• What the task requires
Pull out every line of the records below that contains the string "width", and copy each one as it appears.

(Records from a data source)
--------------------------------
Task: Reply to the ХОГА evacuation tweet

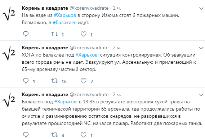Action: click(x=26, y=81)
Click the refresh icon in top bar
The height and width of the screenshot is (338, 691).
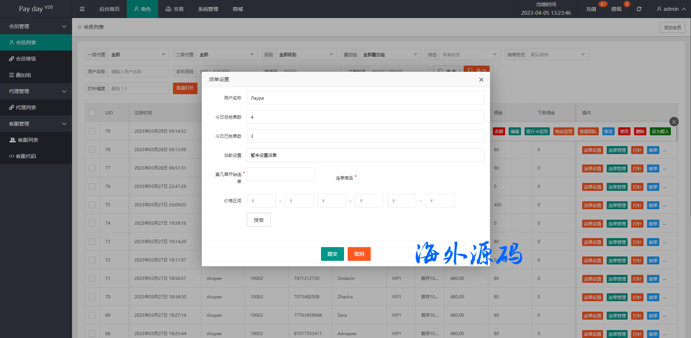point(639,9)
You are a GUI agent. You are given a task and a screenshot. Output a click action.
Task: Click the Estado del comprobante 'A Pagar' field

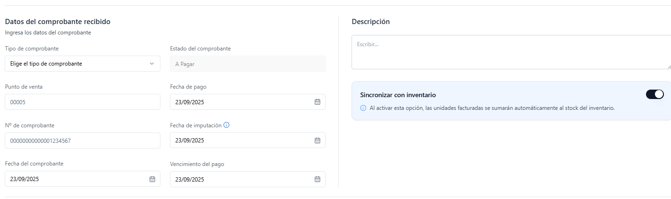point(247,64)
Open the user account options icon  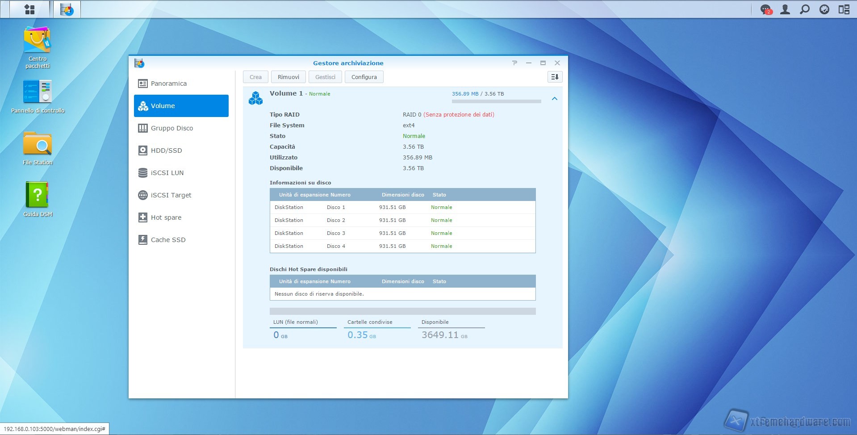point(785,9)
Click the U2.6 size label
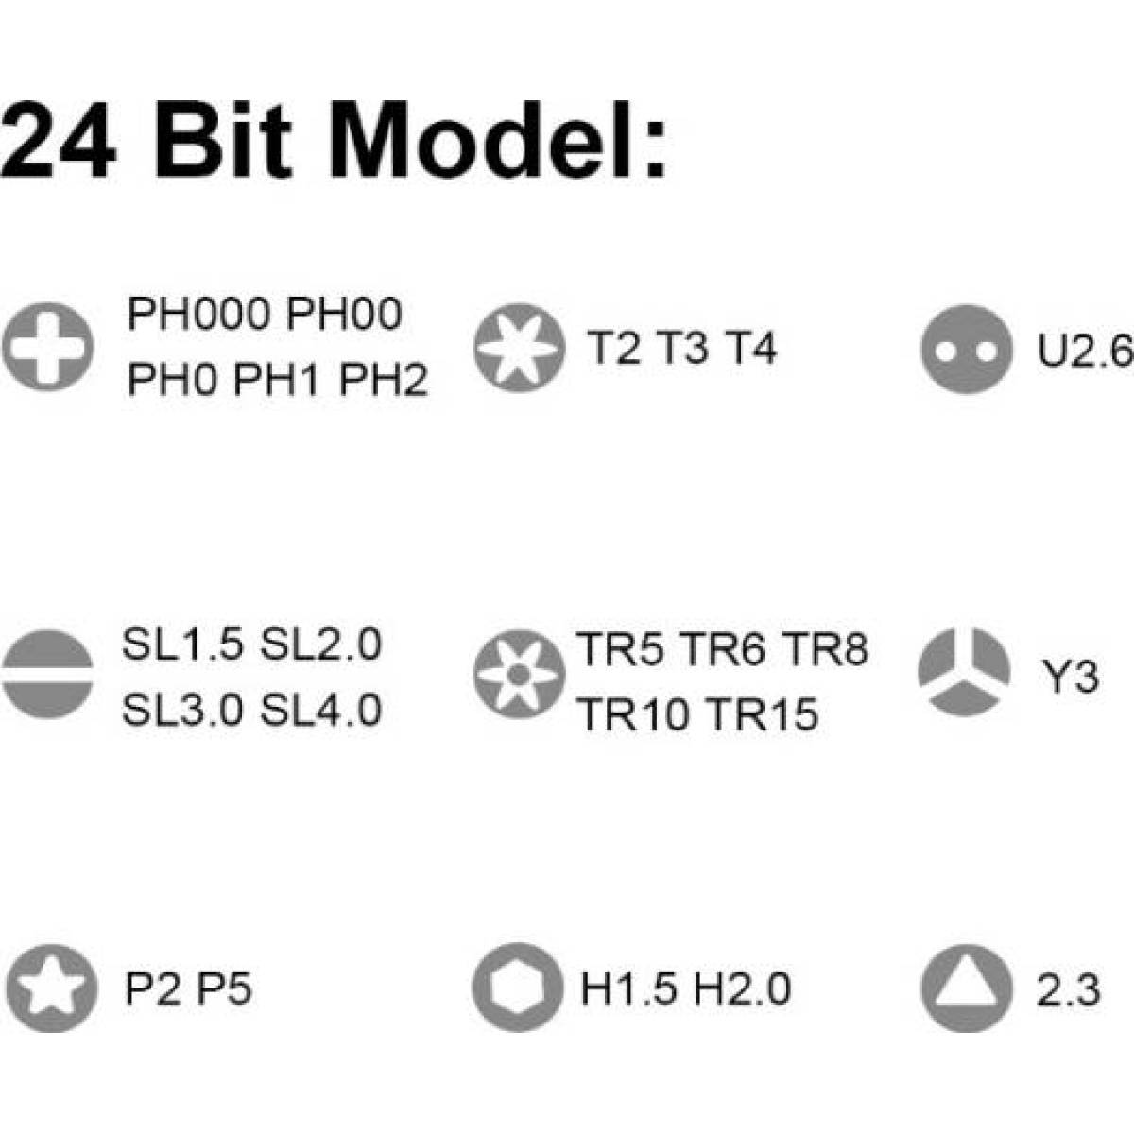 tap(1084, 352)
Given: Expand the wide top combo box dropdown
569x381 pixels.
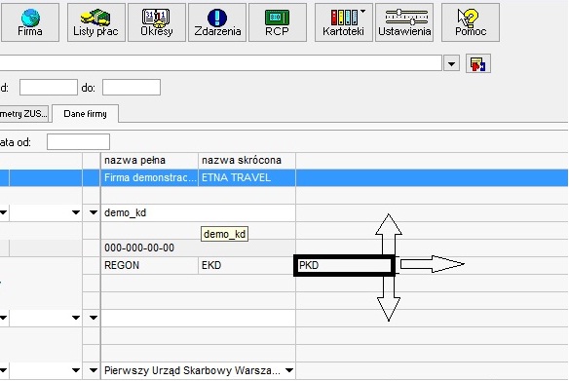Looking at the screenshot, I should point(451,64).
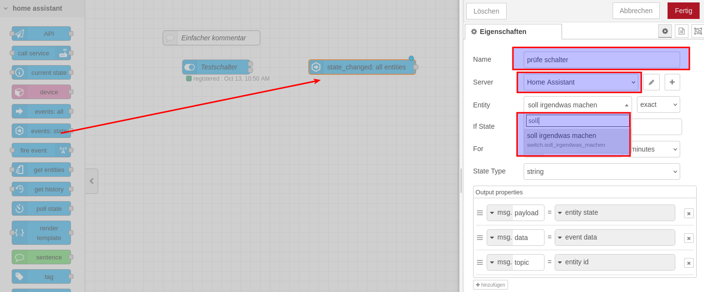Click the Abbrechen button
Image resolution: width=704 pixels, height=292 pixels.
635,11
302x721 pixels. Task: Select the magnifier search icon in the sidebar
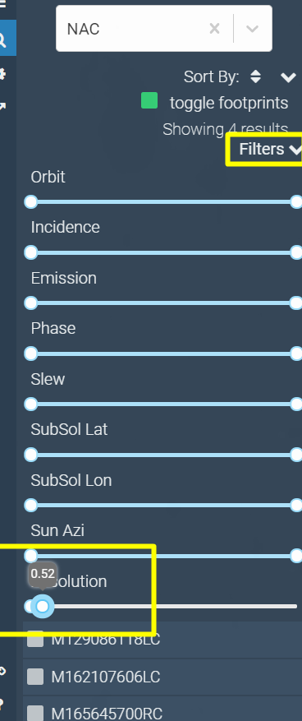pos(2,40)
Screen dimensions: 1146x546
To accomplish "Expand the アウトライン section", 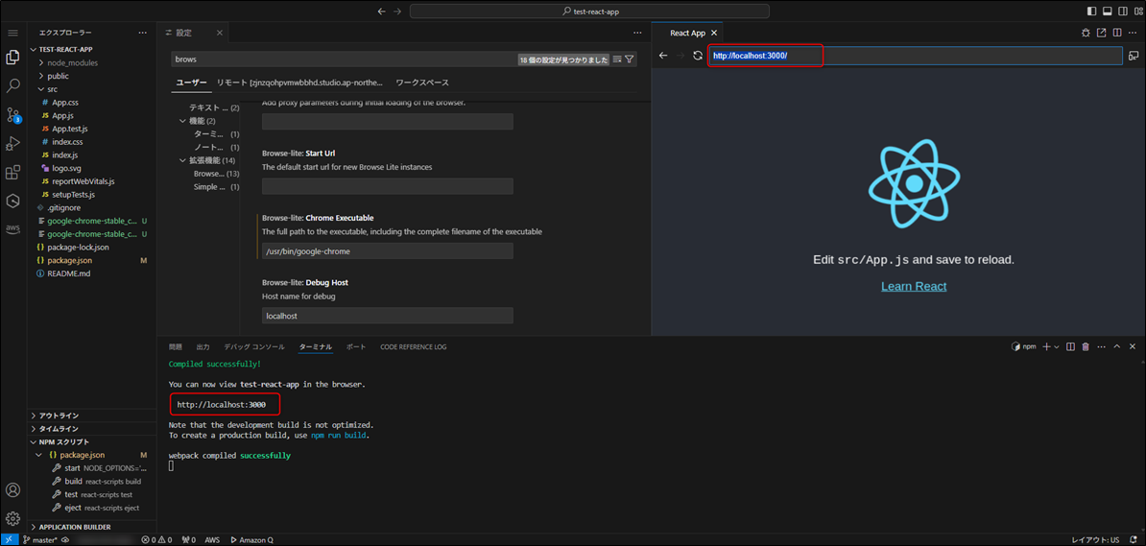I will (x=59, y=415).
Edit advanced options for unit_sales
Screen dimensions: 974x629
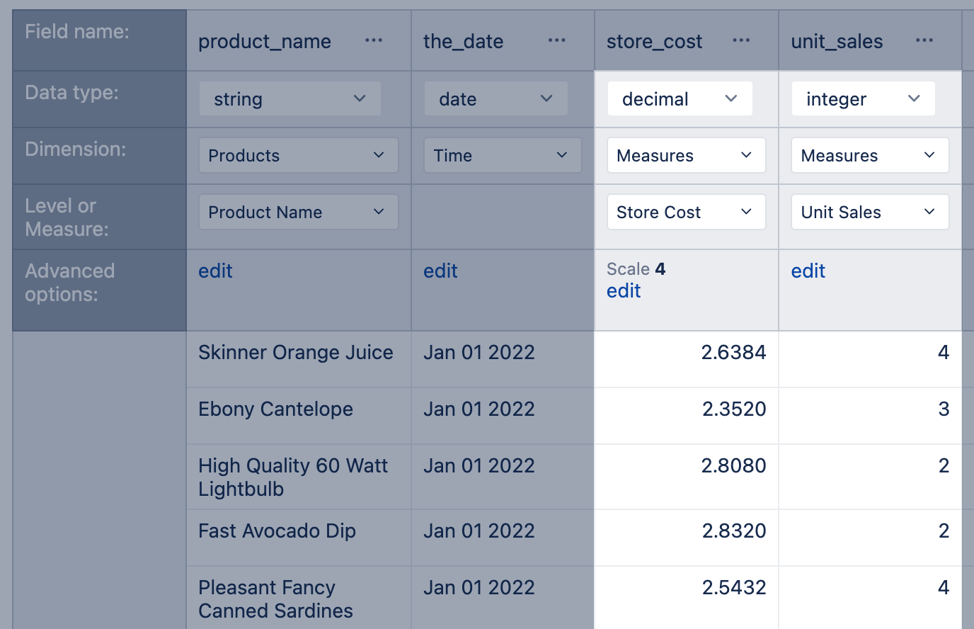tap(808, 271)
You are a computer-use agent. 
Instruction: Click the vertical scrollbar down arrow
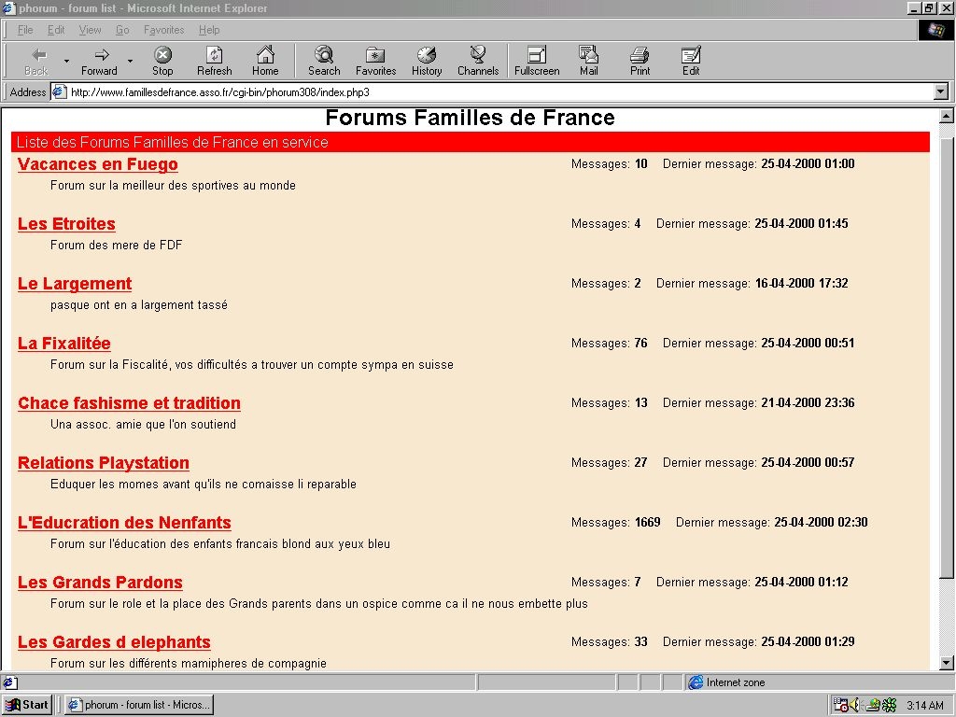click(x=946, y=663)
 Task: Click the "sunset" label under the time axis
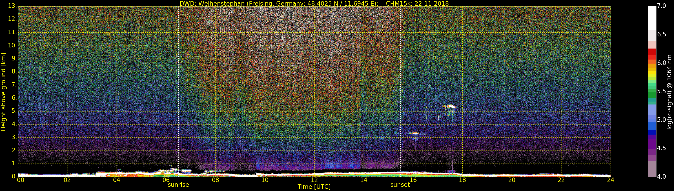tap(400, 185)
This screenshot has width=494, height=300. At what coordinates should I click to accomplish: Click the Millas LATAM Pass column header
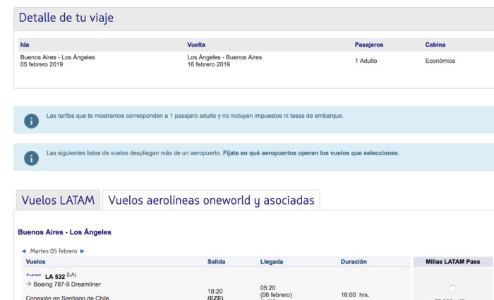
--------------------------------
• Result of this exercise
The height and width of the screenshot is (338, 691).
Image resolution: width=704 pixels, height=292 pixels.
This screenshot has width=494, height=300. At what coordinates should I click to accomplish: Click the Millas LATAM Pass column header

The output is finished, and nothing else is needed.